Qu’ajouter d’autre après ces quelques lignes dithyrambiques issues d’une rencontre brutale avec l’une des étagères de ma bibliothèque ? Peut-être un hommage discret mais indispensable au guitariste-fondateur Alain Ibrahim pour son art consommé à décocher des soli dont la qualité, les mélodies, la hargne accrocheuse ainsi que la technique pourraient en inspirer plus d’un en plus de coller parfaitement avec le passage du titre dans lequel ils s’intègrent… Du grand art me semble-t-il, car plus basé sur le feeling et la musicalité que sur la seule technicité ou rapidité d’exécution.

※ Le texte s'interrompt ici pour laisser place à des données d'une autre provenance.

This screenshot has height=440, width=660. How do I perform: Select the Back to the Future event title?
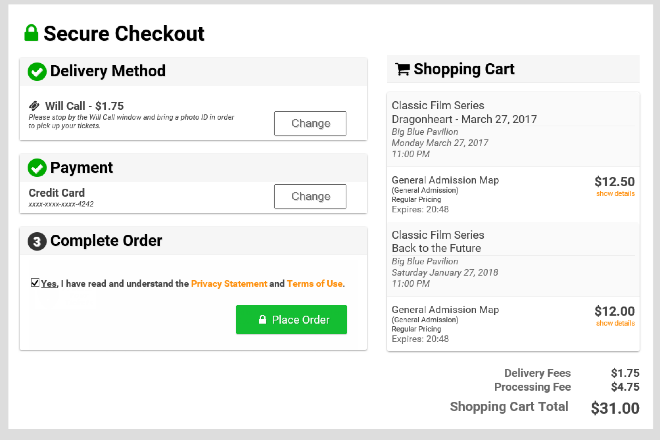tap(436, 248)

Avec ce "Frontal" résolument ambitieux mais surtout très convaincant, TURBULENCE réalise selon moi un très insolent pied de nez à tous les poids lourds du circuit (parfois un chouia plan plan !) qui peuvent être tentés de jouer de la musique comme on valide son titre de transport pour aller au taff le matin. Album inspiré, talentueux et classieux pondu par un combo complètement inconnu venu d’une région improbable, "Frontal" surprend avec sa musique vivante, rendue passionnante par sa variété aiguisée et ses ambiances envoûtantes. Hautement recommandable donc.

M’étant nuitamment introduit dans le musée national de la psychiatrie et des neurosciences au sein duquel j’ai rapidement repéré l’une des rares photographies d’époque du sieur Phineas Gage posant à côté de sa maudite barre de fer longue d’un mètre et pesant près de six kilos, j’y inscris un 5/5 amplement mérité pour l’art déployé par TURBULENCE sur "Frontal" afin de nous faire partager si talentueusement ce destin de miraculé pourtant si tragique.

- pour finir KO en bavant sur le canapé : "Madness Unforeseen",
- pour l’art du crescendo clouté : "Crowbar Case",
- pour continuer à se faire plaisir : le reste de l’album !

(*) MANDROID ECHOSTAR "Citadels" (2013).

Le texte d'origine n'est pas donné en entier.